START TASK INPUT

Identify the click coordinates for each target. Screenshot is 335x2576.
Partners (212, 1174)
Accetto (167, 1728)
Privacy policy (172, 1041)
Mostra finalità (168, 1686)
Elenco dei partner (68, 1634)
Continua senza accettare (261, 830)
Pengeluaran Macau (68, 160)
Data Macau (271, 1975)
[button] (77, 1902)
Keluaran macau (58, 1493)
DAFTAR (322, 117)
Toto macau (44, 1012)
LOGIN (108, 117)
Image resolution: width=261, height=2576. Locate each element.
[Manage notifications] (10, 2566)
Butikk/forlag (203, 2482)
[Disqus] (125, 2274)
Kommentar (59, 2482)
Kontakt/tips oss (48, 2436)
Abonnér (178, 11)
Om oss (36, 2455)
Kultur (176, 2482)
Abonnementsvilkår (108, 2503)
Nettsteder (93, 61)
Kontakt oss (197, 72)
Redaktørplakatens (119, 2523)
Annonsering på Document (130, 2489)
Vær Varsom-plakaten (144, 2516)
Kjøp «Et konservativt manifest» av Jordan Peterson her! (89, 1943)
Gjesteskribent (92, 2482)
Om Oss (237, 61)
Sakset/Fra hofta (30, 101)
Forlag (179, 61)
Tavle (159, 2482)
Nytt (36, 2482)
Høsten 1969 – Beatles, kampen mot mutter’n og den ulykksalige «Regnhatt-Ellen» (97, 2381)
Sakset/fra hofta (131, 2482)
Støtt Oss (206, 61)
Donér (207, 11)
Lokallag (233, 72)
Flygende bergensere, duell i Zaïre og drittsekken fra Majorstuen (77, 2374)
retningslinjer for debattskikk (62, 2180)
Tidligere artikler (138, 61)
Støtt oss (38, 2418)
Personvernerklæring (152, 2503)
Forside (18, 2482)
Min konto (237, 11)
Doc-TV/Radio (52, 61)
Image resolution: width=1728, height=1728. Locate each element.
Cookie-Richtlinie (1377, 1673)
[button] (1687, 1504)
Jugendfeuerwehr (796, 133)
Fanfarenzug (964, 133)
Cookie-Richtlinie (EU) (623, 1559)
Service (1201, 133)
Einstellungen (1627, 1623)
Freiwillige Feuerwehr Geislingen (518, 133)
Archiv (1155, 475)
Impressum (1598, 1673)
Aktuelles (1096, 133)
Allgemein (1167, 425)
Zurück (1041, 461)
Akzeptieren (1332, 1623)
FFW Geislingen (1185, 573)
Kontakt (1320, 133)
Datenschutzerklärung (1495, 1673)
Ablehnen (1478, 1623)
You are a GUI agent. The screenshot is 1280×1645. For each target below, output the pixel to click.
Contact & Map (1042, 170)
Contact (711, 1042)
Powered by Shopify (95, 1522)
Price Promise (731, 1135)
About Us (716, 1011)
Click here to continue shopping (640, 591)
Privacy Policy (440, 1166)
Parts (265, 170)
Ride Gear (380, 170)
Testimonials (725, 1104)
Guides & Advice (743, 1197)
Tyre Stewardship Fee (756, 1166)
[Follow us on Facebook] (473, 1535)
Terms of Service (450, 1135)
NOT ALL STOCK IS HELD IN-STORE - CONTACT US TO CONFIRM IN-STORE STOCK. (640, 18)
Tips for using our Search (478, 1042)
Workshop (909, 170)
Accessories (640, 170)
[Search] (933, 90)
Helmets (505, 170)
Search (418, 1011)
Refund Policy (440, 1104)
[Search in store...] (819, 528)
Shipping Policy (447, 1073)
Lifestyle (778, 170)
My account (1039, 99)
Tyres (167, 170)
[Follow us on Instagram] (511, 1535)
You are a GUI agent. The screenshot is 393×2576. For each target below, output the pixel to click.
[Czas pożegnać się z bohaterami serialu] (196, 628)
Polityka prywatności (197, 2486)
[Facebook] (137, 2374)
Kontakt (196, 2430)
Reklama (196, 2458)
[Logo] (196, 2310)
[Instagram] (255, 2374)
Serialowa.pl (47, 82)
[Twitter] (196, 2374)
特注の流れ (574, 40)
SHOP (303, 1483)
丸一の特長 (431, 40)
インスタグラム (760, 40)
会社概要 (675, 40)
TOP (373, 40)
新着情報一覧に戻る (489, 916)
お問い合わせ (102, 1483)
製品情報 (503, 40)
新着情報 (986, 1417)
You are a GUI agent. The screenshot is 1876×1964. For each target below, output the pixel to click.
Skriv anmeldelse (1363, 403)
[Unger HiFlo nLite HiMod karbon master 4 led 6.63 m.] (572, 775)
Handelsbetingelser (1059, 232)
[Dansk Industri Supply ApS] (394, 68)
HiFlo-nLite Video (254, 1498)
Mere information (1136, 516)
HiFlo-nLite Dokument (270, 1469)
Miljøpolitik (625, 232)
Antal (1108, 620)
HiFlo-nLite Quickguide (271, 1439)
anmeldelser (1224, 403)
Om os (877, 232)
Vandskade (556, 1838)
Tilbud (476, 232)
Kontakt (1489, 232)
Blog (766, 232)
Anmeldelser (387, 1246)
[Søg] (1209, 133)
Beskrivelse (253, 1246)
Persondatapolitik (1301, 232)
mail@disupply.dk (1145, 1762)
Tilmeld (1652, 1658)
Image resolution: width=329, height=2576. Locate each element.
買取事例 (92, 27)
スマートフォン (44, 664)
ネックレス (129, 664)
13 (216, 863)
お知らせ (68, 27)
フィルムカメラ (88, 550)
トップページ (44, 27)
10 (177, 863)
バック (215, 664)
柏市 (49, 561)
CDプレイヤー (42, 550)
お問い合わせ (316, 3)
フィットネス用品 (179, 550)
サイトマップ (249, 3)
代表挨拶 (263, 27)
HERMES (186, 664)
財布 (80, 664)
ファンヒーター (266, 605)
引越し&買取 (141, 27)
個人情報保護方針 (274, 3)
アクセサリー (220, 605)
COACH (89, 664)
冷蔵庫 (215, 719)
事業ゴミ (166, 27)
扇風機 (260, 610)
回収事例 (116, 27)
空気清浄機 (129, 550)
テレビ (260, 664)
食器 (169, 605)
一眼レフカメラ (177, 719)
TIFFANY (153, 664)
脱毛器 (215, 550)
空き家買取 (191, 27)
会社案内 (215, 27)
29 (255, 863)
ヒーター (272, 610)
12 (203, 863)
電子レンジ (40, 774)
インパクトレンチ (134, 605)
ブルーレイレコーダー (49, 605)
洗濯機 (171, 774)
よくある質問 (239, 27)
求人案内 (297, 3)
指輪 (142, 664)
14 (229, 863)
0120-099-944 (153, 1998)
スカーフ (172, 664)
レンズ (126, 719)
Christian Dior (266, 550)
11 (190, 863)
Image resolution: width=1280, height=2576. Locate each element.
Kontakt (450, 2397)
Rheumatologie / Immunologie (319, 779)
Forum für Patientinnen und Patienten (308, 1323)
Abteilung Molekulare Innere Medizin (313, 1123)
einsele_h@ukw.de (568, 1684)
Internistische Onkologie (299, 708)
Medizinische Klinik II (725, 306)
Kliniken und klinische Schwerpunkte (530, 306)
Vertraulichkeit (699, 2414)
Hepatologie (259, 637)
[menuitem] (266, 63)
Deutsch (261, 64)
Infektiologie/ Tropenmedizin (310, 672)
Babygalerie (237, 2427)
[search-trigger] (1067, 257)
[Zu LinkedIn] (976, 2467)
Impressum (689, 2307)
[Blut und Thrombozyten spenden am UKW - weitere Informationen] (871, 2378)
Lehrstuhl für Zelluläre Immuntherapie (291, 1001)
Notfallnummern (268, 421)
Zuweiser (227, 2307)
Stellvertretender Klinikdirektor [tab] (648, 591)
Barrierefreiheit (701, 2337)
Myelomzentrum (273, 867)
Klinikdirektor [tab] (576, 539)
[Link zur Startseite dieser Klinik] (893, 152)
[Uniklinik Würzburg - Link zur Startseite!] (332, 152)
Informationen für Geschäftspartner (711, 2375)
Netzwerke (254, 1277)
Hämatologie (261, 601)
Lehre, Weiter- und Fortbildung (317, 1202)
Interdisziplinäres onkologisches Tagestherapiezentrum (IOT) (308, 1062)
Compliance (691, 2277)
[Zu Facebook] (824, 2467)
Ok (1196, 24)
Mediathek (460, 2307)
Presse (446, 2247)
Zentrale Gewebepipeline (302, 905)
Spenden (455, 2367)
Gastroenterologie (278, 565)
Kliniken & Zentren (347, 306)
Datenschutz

END TASK INPUT

EXERCISE: Quote only the stretch of lines that starts the data above and ends with the line containing "Personvernerklæring (152, 2503)", both included.

TASK SOLUTION:
Identify the click coordinates for each target. Screenshot is 335x2576.
Partners (212, 1174)
Accetto (167, 1728)
Privacy policy (172, 1041)
Mostra finalità (168, 1686)
Elenco dei partner (68, 1634)
Continua senza accettare (261, 830)
Pengeluaran Macau (68, 160)
Data Macau (271, 1975)
[button] (77, 1902)
Keluaran macau (58, 1493)
DAFTAR (322, 117)
Toto macau (44, 1012)
LOGIN (108, 117)
Image resolution: width=261, height=2576. Locate each element.
[Manage notifications] (10, 2566)
Butikk/forlag (203, 2482)
[Disqus] (125, 2274)
Kommentar (59, 2482)
Kontakt/tips oss (48, 2436)
Abonnér (178, 11)
Om oss (36, 2455)
Kultur (176, 2482)
Abonnementsvilkår (108, 2503)
Nettsteder (93, 61)
Kontakt oss (197, 72)
Redaktørplakatens (119, 2523)
Annonsering på Document (130, 2489)
Vær Varsom-plakaten (144, 2516)
Kjøp «Et konservativt manifest» av Jordan Peterson her! (89, 1943)
Gjesteskribent (92, 2482)
Om Oss (237, 61)
Sakset/Fra hofta (30, 101)
Forlag (179, 61)
Tavle (159, 2482)
Nytt (36, 2482)
Høsten 1969 – Beatles, kampen mot mutter’n og den ulykksalige «Regnhatt-Ellen» (97, 2381)
Sakset/fra hofta (131, 2482)
Støtt Oss (206, 61)
Donér (207, 11)
Lokallag (233, 72)
Flygende bergensere, duell i Zaïre og drittsekken fra Majorstuen (77, 2374)
retningslinjer for debattskikk (62, 2180)
Tidligere artikler (138, 61)
Støtt oss (38, 2418)
Personvernerklæring (152, 2503)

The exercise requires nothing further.